Attending a show of Impressionists at the Seattle Art Museum, which compares the realism of Fragonard and Rembrandt to the Impressionists Monet and Renoir, I came home and started into a series using a technique of painting used by early masters and taught to me by Leonid Gervits which entails the use of underpainting and glazes, exploiting the natural brightness of the oil primed canvas itself. A technique used by the old masters and shunned by the alla prima work of the Impressionists.
I started this series with a team of horses under a monumental cloudscape. I love painting clouds and have always been attached to studying them. Studio paintings allow me to implement the visual vocabulary I have acquired over the past 35 years of dabbling in art.
Considering imagination to be one of the tools of painting I have yet to explore, I am delighted to explore where I might go.
I started the series with something familiar, a team of horses farming. That idea led to the next painting we call "Blessings", of a willowy woman, arms upraised in supplication, her light dress blowing in the breeze. A very optimistic image that imparts good feelings. This in turn led to the next idea in which I had intended to simply change the dress to one of green and place the figure on a green hill to express the idea of "Verdancy". I started with a nude to get the proportions right with the intent of dressing her with the green gown but the gestalt of the painting led to an entirely different painting, far more spiritual and iconic ending up with a goddess like figure emerging from the clouds bringing rain to the sun baked earth. Still staying with the theme of verdancy I placed the constellation Pisces in the upper left corner which is the constellation the sun is in when it crosses the equator in the northern latitude spring. I put a sliver of moon, one native americans say is the pregnant moon. I'm quite delighted with these paintings and am looking forward to where I might go using my imagination.
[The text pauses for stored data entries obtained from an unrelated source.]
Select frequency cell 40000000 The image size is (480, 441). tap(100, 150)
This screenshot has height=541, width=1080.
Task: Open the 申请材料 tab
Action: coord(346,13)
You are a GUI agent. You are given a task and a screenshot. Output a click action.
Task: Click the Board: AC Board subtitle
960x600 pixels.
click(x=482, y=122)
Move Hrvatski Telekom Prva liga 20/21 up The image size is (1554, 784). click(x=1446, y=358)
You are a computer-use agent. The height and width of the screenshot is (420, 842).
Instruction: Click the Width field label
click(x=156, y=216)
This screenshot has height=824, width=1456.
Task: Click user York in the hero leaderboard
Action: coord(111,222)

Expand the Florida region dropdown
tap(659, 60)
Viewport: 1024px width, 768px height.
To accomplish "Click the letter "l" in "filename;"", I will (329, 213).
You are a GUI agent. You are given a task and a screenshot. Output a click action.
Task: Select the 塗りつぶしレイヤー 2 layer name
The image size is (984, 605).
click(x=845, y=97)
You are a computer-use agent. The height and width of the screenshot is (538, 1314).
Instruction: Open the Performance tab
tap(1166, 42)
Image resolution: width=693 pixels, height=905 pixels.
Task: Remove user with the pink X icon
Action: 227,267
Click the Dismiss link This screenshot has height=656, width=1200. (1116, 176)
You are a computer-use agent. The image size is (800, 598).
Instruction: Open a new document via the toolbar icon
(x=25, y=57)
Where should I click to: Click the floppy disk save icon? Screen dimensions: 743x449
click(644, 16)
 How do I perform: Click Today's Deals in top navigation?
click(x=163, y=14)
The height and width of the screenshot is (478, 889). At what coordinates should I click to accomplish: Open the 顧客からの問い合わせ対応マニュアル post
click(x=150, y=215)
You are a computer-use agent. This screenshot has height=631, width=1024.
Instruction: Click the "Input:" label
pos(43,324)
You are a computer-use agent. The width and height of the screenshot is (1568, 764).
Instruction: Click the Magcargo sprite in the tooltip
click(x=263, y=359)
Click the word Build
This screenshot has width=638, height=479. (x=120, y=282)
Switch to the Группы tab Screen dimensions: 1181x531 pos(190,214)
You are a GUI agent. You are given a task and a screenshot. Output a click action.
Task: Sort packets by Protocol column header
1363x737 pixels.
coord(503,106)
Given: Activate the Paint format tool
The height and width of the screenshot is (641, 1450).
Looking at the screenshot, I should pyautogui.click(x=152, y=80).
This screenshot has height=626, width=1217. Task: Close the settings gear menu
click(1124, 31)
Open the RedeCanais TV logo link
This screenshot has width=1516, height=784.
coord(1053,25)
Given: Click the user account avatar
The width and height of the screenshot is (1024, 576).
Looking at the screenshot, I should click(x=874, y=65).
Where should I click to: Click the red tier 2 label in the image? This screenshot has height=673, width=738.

Having developed my painting technique through the exercise of alla prima, pleinair painting, I strive to develop content by means of imagination which I feel is another level of effort with enormous possibilities. I find I am at a point where I am familiar enough with the mechanics of making a painting that I the next thing to do is explore the content of my paintings. I will still paint en plein air as that is how one develops the visual vocabulary necessary to fuel the imagination on the journey into an un-mapped world. There are no rules in this world I intend to explore. The danger is to guard against diminishing the effort by editorializing although much of what I'm interested in is definitely political and aspirations that have developed out of a lifetime of experience.
Each of these paintings are 30"x40", oil, done on canvas.